Suffice it to say it’s been a roller-coaster ride and on many an occasion this solo publication teetered on the edge of bankruptcy and closure. Given the direct causal connection between education and industrial productivity and prosperity, why some of the biggest names in Indian industry (many of whom I helped in another avatar to free from the shackles of licence-permit-quota raj, and the constraints of the ceiling on managerial remuneration) declined to lend the smallest helping hand to this pioneer magazine, is a speculation reserved for my memoirs. Nevertheless thanks to the kindness of strangers and brothers from whom we least expected support and encouragement, EducationWorld has not only survived, but modestly prospered. Currently we estimate a monthly readership of over one million spread across every state of the Indian Union and 300 pages of advertising sold annually. Our grateful thanks to the visionaries who enlisted with us to help realise our mission statement adopted seven years ago, to "build the pressure of public opinion to make education the No.1 item on the national agenda".
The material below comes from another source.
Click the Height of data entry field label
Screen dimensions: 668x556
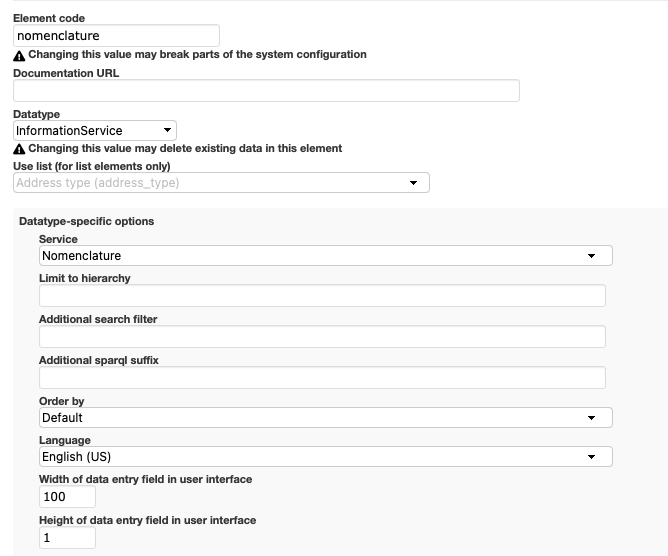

Although it’s unlikely that any credit will be given to this pioneer publication, perhaps coincidentally during the seven years past, the long-neglected subject of meaningful public education has drifted from the peripheries of the national radar screen towards the centre, even if it’s not quite there yet. Nevertheless there’s no doubt that the turn of the millennium years have been momentous for the growth and development of Indian education — primary, secondary and tertiary. For the first time there is widespread acknowledgement that the world’s largest child population (415 million below age 18) is not a curse as believed hitherto, but a high-potential national resource which — if diligently educated — could transform this benighted society into the workshop and service provider of the world.

And given that the politics and celebrities obsessed mainstream media has little time and space for education news and developments, in our seventh anniversary issue we have made a painstaking effort to collate and present a period history which highlights landmark developments in Indian education since the dawn of the new millennium, when this publication tentatively began chronicling news and events in this vital development sector. Also included in this celebratory issue are special columns written by some of India’s most insightful development commentators.

Careful perusal of the unprecedented period history, and critiques of our cherry picked learned columnists, should give readers a comprehensive overview of the status and problems of Indian education.